--- SOURCE INFORMATION ---
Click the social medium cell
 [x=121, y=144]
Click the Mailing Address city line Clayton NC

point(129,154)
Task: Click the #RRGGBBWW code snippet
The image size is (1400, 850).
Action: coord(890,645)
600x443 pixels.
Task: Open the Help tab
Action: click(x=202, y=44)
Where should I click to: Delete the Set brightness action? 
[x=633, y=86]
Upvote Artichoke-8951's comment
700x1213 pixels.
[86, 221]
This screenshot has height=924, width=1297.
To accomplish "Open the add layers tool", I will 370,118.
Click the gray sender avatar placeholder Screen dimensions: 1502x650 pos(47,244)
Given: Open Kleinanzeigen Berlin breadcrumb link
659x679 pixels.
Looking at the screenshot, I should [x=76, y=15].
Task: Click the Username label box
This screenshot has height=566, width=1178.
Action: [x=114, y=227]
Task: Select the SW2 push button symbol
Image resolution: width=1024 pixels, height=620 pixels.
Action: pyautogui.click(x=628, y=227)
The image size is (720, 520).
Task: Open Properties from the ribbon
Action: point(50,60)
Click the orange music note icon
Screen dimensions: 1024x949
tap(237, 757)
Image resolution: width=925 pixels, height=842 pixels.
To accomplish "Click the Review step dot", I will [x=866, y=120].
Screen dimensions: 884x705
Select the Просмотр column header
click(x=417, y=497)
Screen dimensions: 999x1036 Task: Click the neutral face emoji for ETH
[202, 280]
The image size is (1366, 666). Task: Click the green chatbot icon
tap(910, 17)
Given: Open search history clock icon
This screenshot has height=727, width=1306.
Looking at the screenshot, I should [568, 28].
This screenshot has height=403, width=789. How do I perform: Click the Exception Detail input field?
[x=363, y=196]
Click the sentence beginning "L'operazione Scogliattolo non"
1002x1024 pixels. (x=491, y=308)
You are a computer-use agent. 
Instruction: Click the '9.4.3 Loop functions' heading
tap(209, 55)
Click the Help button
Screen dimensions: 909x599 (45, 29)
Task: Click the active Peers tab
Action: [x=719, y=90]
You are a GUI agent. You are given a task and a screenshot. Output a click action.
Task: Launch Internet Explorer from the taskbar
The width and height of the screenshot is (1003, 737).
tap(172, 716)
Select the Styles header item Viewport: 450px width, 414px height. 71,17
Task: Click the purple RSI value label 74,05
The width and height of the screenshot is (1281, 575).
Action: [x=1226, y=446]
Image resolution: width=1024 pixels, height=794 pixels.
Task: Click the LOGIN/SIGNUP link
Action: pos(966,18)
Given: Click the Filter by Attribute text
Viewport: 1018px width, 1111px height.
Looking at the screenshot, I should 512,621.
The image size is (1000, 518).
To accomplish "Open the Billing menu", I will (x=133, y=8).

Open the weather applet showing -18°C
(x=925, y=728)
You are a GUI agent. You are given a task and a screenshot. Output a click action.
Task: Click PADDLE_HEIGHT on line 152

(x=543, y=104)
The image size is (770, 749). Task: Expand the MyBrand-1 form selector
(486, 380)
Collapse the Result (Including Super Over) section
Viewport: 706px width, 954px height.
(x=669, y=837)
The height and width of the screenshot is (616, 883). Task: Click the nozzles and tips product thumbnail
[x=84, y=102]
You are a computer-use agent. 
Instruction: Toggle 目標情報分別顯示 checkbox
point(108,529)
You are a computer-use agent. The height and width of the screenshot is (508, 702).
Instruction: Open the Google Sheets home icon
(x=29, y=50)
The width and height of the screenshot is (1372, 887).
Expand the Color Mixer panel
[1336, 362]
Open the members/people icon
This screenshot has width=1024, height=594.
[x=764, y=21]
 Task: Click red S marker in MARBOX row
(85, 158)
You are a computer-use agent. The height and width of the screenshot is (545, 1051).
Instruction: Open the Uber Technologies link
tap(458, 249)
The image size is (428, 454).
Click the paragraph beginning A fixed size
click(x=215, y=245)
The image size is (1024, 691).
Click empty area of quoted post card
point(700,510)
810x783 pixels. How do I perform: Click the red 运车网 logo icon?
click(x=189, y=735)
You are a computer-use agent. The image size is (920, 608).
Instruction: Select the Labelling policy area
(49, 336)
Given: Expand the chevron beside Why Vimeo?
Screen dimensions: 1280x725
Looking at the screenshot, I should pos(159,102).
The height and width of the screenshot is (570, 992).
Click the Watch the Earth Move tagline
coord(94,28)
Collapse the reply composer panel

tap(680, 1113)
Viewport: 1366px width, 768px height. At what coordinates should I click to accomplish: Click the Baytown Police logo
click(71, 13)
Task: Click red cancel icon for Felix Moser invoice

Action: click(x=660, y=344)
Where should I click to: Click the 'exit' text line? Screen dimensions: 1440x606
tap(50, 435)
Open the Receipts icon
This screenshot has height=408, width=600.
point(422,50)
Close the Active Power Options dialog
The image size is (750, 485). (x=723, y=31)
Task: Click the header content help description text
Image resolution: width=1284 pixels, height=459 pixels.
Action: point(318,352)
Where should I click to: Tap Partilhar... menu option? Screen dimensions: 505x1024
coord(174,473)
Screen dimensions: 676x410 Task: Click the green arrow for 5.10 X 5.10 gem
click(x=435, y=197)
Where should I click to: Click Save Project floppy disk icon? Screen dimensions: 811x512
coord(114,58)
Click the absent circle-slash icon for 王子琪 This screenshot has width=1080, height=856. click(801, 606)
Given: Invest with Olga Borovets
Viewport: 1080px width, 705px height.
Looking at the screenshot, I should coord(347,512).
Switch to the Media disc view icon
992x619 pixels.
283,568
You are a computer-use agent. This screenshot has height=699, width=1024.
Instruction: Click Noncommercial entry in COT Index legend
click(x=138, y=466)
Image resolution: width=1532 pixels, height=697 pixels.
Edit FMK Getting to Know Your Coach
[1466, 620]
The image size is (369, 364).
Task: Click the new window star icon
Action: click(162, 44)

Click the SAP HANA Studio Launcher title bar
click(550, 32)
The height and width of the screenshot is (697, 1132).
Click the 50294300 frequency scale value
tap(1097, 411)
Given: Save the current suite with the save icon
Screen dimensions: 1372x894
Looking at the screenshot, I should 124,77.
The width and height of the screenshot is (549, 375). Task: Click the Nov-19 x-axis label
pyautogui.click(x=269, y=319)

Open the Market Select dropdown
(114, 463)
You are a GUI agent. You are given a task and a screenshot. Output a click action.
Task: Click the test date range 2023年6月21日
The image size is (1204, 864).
---
• WHAT THE TASK REQUIRES:
In the records above, find the line with "Image resolution: width=1284"; write out exactly that line and each one after it, stopping after the line with "You are a computer-use agent. This".

• REPLY TO THE EXERCISE:
Image resolution: width=1284 pixels, height=459 pixels.
Action: point(318,352)
Where should I click to: Tap Partilhar... menu option? Screen dimensions: 505x1024
coord(174,473)
Screen dimensions: 676x410 Task: Click the green arrow for 5.10 X 5.10 gem
click(x=435, y=197)
Where should I click to: Click Save Project floppy disk icon? Screen dimensions: 811x512
coord(114,58)
Click the absent circle-slash icon for 王子琪 This screenshot has width=1080, height=856. click(801, 606)
Given: Invest with Olga Borovets
Viewport: 1080px width, 705px height.
Looking at the screenshot, I should coord(347,512).
Switch to the Media disc view icon
992x619 pixels.
283,568
You are a computer-use agent. This screenshot has height=699, width=1024.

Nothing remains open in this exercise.